Опять эти курильщицы. Я заправила под пиджак красный галстук и сказала Терёхину громкое «пока». Валера не стал настаивать на еще одном поцелуе. Но я назло девчонкам послала ему через пять шагов воздушный. Он поймал его и помахал мне рукой. Как настоящий Октябренок майского разлива.
Я не поспешила домой — у меня остались недоделанными дела в Терёхинском доме. Я закрыла все окна, вернула пиджаки в шкаф, оставив створки открытыми. Кровать не стала застилать, хотя и нашла в ящике чистое постельное белье. Передумала, потому что оно не могло быть достаточно чистым. Свежевыстиранное до субботней ночи высохнет, а до понедельника и подавно. Мы его так изомнем, что можно и не гладить. А лоскутное одеяло я перекинула через перекладину в ванной комнате. Похозяйничала, одним словом, на славу.
Собрала свои вещи в рюкзак, замела тем самым все следы своего пребывания. Ну, если, конечно, Марианна припрется сюда и увидит одеяло, она обо всем догадается. Тогда так тому и быть… Я не крыса, чтобы по углам прятаться. Впрочем, можно сыграть в дурочку, а дурачок подыграет. Я ведь реально могла прибраться в квартире, решив напроситься пожить здесь из-за осточертевших скандалов с матерью. Ну, не только ж Марианна врать умеет…
Я два раза дернула за ручку входной двери, чтобы убедиться, что закрыла квартиру. В машине дернуть пришлось только за одну. Сдавать назад не потребовалось — Терёхин отлично запарковал тарантас. Выдохнув, я прибавила скорости. Дорогу домой я знала. Во дворах тут не заплутаешь, сразу выезжаешь на проспект. Теперь отбросить в сторону все мысли и следить только за дорогой, иначе это мне дорого обойдётся.

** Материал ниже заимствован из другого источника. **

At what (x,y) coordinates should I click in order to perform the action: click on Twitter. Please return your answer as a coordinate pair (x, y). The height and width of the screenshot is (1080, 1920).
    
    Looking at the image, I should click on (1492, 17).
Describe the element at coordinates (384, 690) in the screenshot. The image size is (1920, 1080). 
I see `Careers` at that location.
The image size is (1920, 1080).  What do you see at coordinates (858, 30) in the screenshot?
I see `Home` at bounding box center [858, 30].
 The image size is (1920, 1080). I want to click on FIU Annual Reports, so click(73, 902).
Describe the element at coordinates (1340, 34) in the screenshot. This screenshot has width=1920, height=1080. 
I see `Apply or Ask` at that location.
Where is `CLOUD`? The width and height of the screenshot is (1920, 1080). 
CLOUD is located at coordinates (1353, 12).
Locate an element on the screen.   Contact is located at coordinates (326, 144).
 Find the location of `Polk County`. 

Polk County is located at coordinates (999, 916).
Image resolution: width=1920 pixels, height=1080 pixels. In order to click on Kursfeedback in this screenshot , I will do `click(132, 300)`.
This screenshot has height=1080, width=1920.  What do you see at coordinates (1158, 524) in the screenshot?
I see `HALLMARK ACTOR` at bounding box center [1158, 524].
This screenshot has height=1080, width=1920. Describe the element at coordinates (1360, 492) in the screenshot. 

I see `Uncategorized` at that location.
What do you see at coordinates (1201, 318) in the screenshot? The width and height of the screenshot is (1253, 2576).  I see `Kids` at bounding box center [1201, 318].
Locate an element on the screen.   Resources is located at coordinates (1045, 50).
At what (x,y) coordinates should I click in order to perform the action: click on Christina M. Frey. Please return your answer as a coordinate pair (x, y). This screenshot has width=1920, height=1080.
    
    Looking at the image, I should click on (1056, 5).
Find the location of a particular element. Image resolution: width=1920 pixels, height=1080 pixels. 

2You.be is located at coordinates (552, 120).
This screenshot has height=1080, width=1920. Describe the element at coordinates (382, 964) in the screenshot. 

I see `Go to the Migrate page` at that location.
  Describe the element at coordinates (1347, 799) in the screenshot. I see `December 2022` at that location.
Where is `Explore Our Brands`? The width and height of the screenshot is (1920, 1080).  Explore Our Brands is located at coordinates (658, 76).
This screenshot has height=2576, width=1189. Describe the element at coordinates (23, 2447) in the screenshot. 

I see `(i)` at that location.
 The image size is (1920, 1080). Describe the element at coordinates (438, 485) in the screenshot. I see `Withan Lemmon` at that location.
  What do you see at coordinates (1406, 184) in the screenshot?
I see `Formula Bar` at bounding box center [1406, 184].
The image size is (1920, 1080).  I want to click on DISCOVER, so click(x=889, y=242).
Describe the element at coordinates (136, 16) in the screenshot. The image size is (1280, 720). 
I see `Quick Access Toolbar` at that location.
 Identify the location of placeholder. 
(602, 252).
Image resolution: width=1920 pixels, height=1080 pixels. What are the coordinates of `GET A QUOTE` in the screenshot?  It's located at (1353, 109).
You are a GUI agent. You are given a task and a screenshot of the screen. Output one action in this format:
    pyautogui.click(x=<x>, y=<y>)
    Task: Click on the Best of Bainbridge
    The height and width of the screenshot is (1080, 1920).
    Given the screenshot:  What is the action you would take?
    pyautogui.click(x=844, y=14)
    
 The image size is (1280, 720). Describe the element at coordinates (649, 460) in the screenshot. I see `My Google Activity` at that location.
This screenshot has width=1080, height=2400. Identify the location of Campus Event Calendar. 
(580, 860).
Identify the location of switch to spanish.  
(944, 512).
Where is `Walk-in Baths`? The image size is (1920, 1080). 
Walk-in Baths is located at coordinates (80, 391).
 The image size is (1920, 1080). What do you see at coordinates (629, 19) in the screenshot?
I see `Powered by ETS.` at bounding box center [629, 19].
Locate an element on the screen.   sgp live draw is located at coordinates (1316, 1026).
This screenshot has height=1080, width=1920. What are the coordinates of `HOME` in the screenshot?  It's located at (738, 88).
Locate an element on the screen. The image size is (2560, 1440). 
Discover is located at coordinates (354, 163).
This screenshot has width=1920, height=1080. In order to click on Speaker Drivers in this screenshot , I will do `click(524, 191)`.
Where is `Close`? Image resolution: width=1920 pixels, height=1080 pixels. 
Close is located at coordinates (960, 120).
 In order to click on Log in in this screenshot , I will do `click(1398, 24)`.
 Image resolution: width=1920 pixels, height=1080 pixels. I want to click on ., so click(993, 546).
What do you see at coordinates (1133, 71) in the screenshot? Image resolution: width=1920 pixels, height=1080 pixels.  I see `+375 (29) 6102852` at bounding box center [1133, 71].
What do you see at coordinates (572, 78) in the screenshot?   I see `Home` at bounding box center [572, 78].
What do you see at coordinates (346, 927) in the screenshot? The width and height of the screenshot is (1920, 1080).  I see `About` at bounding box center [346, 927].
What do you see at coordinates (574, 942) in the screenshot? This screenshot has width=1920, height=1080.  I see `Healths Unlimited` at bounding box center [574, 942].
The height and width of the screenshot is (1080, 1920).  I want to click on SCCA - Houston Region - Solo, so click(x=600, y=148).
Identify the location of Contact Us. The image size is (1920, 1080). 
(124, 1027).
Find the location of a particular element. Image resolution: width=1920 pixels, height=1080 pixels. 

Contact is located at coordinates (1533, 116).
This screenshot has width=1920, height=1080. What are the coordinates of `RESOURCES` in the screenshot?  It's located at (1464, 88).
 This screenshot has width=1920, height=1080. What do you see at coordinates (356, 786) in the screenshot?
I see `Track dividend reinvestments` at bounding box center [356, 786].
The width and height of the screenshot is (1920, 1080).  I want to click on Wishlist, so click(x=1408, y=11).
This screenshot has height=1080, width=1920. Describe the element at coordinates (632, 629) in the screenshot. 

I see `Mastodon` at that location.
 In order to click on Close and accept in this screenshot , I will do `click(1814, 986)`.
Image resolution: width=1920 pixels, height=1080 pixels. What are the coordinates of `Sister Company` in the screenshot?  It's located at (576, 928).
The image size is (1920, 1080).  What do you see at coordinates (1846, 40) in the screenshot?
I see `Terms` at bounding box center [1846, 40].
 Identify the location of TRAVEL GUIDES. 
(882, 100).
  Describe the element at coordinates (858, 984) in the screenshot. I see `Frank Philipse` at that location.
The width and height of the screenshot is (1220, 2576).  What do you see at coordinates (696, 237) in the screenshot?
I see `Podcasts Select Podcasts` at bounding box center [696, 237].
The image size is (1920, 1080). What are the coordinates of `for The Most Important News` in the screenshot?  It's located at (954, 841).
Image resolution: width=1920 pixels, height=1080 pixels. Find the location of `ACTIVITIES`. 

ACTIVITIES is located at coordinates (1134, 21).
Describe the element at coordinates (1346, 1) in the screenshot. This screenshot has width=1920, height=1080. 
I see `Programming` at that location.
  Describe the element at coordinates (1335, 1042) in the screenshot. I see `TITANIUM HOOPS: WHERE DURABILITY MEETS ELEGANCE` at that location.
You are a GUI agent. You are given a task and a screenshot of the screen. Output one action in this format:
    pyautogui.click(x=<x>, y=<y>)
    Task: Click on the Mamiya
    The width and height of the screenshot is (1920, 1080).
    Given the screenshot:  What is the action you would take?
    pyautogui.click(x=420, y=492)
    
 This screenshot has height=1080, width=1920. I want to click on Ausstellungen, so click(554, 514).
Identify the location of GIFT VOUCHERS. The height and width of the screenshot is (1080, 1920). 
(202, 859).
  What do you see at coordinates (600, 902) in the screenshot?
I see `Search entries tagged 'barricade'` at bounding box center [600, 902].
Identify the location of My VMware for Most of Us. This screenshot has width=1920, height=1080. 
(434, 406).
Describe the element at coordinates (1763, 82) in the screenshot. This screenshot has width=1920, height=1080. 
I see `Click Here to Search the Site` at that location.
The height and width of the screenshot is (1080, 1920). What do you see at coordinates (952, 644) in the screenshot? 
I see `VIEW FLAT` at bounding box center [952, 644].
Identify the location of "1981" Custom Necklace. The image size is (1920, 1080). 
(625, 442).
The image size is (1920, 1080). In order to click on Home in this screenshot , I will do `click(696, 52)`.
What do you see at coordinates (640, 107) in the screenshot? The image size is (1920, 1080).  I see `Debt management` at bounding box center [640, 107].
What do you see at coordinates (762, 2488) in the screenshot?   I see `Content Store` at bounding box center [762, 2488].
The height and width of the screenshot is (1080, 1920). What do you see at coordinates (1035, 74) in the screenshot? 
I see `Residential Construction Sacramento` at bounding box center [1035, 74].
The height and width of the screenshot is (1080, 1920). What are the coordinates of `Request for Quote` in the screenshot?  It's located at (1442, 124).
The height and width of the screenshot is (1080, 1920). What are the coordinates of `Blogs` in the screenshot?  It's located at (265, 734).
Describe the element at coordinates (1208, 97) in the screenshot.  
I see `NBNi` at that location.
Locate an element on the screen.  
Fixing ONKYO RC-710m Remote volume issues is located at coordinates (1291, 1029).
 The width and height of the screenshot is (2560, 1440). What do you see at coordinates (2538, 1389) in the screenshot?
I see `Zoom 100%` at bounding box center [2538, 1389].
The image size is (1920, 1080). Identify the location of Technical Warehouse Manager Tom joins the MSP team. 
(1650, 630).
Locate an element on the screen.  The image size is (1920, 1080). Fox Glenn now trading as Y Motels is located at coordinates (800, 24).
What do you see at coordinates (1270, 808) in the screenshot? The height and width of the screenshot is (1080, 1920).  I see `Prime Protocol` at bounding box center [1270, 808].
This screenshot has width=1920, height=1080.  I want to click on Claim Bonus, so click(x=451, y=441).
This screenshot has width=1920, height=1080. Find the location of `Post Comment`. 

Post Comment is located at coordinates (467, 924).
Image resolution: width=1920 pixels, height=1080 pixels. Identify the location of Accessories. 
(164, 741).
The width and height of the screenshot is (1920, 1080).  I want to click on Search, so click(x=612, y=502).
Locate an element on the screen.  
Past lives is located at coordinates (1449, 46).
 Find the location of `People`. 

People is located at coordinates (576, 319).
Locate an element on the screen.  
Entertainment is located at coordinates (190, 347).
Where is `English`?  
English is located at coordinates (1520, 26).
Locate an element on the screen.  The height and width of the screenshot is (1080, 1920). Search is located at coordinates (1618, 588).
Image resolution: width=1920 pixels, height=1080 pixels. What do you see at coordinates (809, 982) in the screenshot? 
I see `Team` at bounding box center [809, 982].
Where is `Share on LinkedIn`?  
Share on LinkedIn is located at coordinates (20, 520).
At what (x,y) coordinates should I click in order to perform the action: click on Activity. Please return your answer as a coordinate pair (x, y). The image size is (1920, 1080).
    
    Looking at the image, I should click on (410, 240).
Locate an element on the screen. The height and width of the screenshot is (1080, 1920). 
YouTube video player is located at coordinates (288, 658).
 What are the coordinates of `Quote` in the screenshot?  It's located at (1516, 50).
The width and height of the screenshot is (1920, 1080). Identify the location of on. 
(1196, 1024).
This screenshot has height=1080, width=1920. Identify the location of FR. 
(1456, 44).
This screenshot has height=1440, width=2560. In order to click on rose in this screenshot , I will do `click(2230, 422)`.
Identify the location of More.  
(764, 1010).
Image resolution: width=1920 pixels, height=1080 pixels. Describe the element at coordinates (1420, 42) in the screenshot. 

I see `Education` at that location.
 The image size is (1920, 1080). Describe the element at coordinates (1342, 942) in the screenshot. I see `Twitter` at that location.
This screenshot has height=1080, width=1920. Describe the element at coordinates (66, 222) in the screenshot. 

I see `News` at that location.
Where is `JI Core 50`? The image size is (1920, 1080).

Пару раз я ловила косые взгляды из соседних машин, о которых в старом Раве успела забыть. На восемнадцать выгляжу — это он, конечно, врет. Если только в его башке, что реально. И все же спасибо папиной наследственности, без косметики я выгляжу пока ещё не старше, а моложе. В спортивного стиля одежде ещё младше.
Мое парковочное место осталось свободным. В подъезде не так много машин, и мы сумели по-добрососедски распределить места. Сейчас сосед со второго этажа подкачивал колёса и окинул Хайлендер придирчивым взглядом.
— Твой?
— Мой, — ответила я ровно, забирая с пассажирского сиденья сумку и рюкзак. — Рав не стоило чинить.
А больше ему знать нечего. Все грязные мысли пусть оставляет при себе. На меня и так сейчас мать родная выльет целое ведро помоев из протухших личных фантазий.
Я не стала звонить, открыла и дверь парадной, и входную своим ключом. Мать ко мне не вышла. Сидела на кухне. Догадалась по звону ложки о чашку. Зацепив рюкзак за вешалку, я разулась и пошла мыть руки. Лицо бледное, но спокойное. Мне нечего скрывать, абсолютно. Как и стыдиться. Я, может, сама себе немного даже завидую.
— Почему так поздно?
— Сейчас два часа дня, а не ночи.
— Ты меня прекрасно поняла. А специально на работу не пошла…
— Зря не пошла. Воспитывать меня надо было раньше. Сейчас — это пустая трата времени. Потрать его на что-нибудь полезное, мама.
Я села на табуретку. Спина прямая, лопатки сведены. Загляденье и только. Жаль, смотреть некому.
— Да, я тебя упустила. Потому что хотела, чтобы вы с сестрой были одеты и накормлены. Тебе, видимо, было мало.
— Мам, давай начистоту? И уберём ненужный разговор с повестки дня. Мне почти тридцать. Мне врать ни к чему. Я ещё раз говорю тебе, что не спала с Виталием Алексеевичем. Ясно? Так что заготовленную тираду можешь оставить при себе. Представь, я даже с Валерой не спала.
— А сегодня что делала?
— На машине каталась! — почти не лгала я. — В ночное и дневное время. Думаешь, он просто так отдал бы мне тарантас? Без сдачи теста?
— Я так не думаю…
— Я знаю, что ты думаешь, мама. Но я сказала тебе правду. Он вбил себе в голову, что может заменить мною мать своим детям. Я не могу выбить эту мысль из его рыжей башки, но я работаю над этим. К сожалению, Марианна на стороне брата. Ей племянники надоели. Там реально без Наташи все развалилось. Мне их очень жалко.